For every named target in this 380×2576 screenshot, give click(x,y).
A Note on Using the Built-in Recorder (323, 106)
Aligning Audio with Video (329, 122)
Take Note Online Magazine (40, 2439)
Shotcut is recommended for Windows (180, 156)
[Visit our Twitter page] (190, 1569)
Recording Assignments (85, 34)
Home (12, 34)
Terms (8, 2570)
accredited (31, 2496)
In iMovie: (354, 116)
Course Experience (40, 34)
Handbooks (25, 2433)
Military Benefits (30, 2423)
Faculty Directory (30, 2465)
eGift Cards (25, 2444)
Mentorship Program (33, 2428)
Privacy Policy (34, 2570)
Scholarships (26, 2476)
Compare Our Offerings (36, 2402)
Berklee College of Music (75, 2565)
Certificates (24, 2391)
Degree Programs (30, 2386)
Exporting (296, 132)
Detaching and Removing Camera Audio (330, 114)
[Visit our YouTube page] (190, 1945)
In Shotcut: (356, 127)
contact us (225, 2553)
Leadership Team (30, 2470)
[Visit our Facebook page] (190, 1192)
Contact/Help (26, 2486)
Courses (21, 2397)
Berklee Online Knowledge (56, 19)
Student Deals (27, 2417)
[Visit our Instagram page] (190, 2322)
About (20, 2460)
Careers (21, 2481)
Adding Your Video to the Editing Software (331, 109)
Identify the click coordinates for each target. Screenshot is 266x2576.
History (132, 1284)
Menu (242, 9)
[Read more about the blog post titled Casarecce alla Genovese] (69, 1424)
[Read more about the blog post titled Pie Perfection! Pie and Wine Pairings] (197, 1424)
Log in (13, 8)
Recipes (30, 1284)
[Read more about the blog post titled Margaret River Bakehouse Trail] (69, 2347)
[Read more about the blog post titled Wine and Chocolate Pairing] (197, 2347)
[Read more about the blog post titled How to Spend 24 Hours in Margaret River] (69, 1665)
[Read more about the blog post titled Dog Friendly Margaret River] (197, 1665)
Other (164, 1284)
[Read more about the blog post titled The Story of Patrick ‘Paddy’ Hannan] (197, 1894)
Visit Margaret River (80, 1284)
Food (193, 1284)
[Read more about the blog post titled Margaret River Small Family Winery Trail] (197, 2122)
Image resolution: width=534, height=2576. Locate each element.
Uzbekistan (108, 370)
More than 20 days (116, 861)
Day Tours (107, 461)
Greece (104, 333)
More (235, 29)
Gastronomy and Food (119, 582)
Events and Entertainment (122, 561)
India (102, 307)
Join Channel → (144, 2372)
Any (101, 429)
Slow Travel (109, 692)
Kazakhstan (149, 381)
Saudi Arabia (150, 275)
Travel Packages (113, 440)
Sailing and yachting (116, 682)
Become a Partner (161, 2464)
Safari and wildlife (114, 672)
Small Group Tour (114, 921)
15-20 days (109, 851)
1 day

**Task instructions**
State how many lines in the listing above contain the word "Shotcut", giving only the number.

**Solved exercise**
2